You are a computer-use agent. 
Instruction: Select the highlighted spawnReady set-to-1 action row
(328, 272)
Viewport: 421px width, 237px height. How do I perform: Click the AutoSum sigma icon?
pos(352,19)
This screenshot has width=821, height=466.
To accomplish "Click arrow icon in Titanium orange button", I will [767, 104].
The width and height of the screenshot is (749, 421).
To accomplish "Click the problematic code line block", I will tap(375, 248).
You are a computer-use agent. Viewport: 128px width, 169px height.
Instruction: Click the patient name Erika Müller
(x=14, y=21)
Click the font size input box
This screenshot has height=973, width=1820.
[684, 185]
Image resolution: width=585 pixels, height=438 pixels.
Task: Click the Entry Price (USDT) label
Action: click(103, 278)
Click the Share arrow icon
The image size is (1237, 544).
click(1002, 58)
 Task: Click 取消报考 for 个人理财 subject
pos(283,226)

◇ ◇ ◇

## Work required:
Every line above that includes the word "will" should be listed.

## Written reply:
To accomplish "Click arrow icon in Titanium orange button", I will [767, 104].
To accomplish "Click the problematic code line block", I will tap(375, 248).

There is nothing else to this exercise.